The view from our verandah in Soufrier, Dominica
Jean Claude seemed very honest, kind and respectful, in fact he also had the word RESPECT in large silver foil printed on the he side of his van.
This world is such a sad and glorious place at the same time.  We’ve met grouchy or sullen people, drunk prostheletizers, opinionated bores, sweet innocents, forgetful lighthearted optimists, greedy or desperate vendors, proud artists and gardeners, philosophical taxi drivers, wary youngsters, warm local passengers, vain teens and openhearted travelers.
It takes all kinds! Like I’ve said in the past, “Meeting new people as we travel is one of my favorite things about this wandering lifestyle.” And I suppose if everyone was a perfect citizen of the world it’d be a Steppford-like existence, boring and unsustainable.


Pumpkin Lentil Soup
2-4 servings

2 T oil
2 cups butternut squash cut into 1/2 cubes
1/2 onion diced
2 cloves of garlic chopped
1 T fresh grated ginger
1 T curry powder
2 cups vegetable broth 
1 cup chicken broth
1 cup coconut milk
1 cup lentils
1 T demerara sugar
1 T lime zest or to taste depending on strength
Juice of half a lime (1-2 T depending on strength —Caribbean limes are strong)
salt to taste

Heat oil in pan and sauté onions, garlic, curry, squash and ginger
Once all is browned nicely, about four minutes, pour in the broth.
Add lime zest, ginger, sugar, chicken broth, coconut milk and high simmer until lentils are cooked, about 30 minutes. Test for tenderness.
Add lime juice to taste as well as salt if needed. 

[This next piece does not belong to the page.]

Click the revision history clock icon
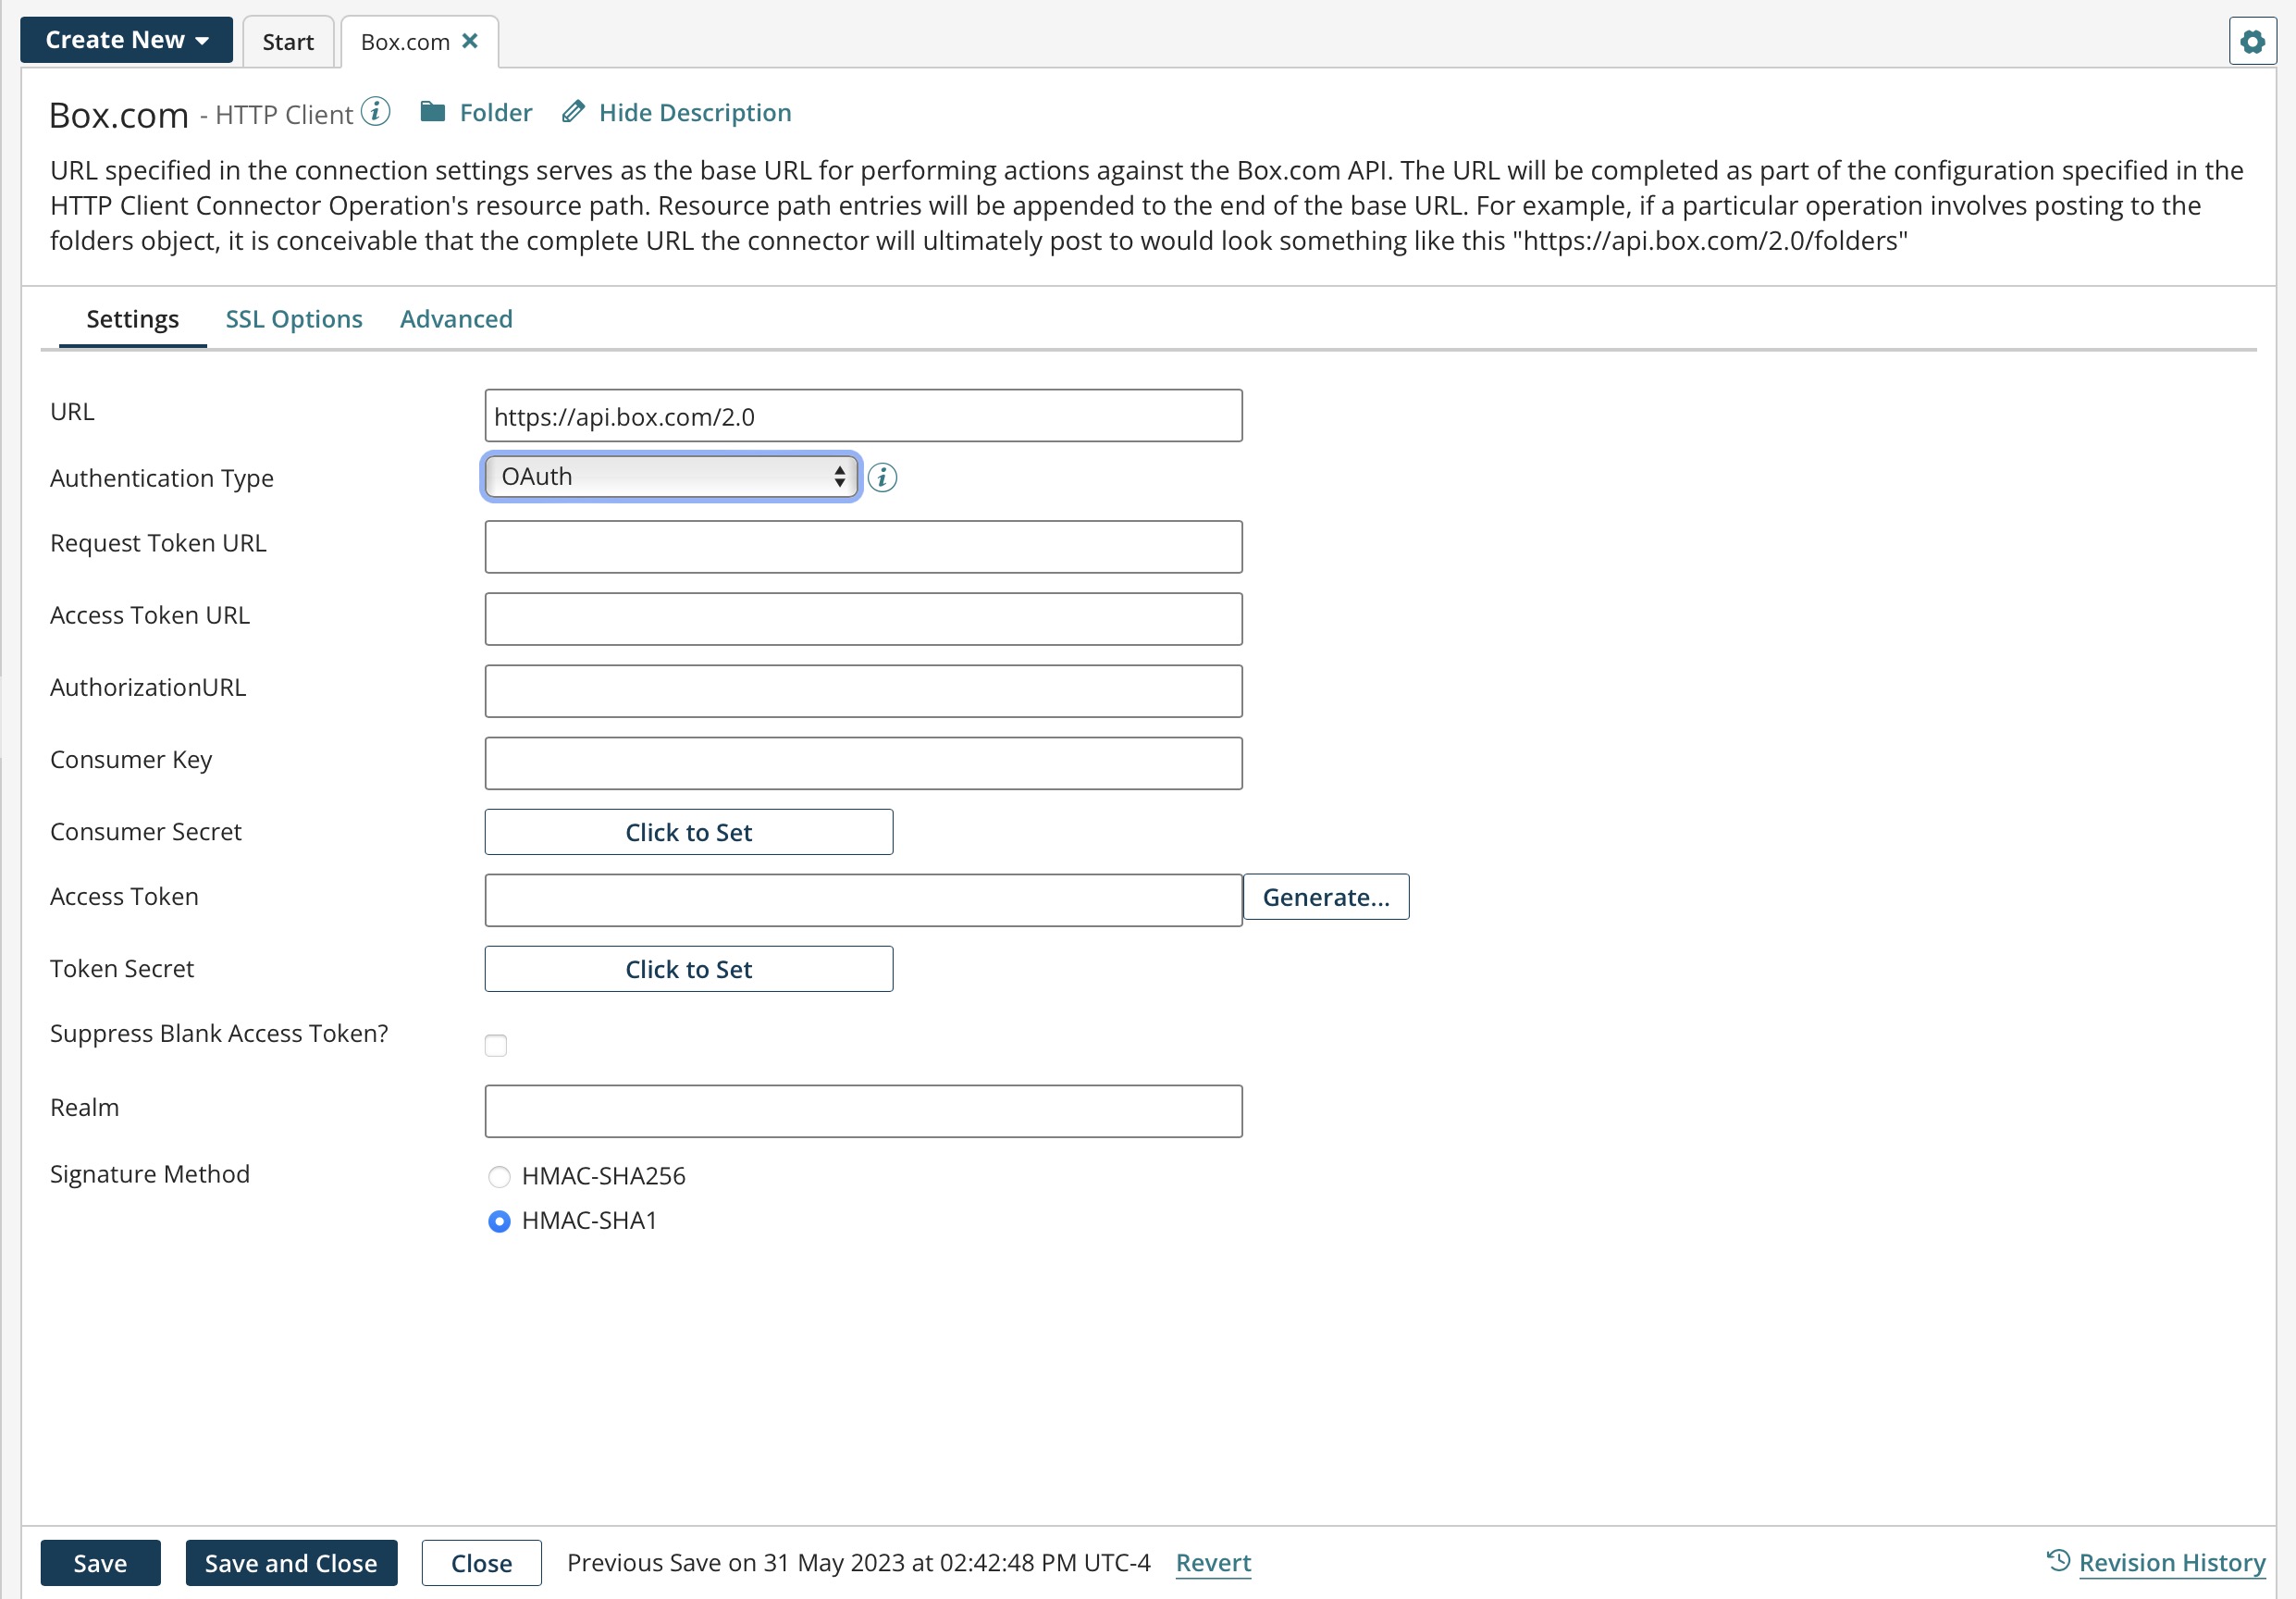This screenshot has width=2296, height=1599. (2057, 1561)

So much of this recipe seems to rest in the quality of the broth.  I never throw away perfectly good flavors. Years ago when I worked in a kitchen I saw the chef making broth incorporating even the onion and garlic skins.  Why not, and what about the nutrition in the kale stalks and the subtle tang of the lemon grass stalks.  I think I even used a bit of the bones of a split chicken breast in the broth so it wasn’t strictly a vegetable broth, but you get the point. 

Just before the cell phone was recovered.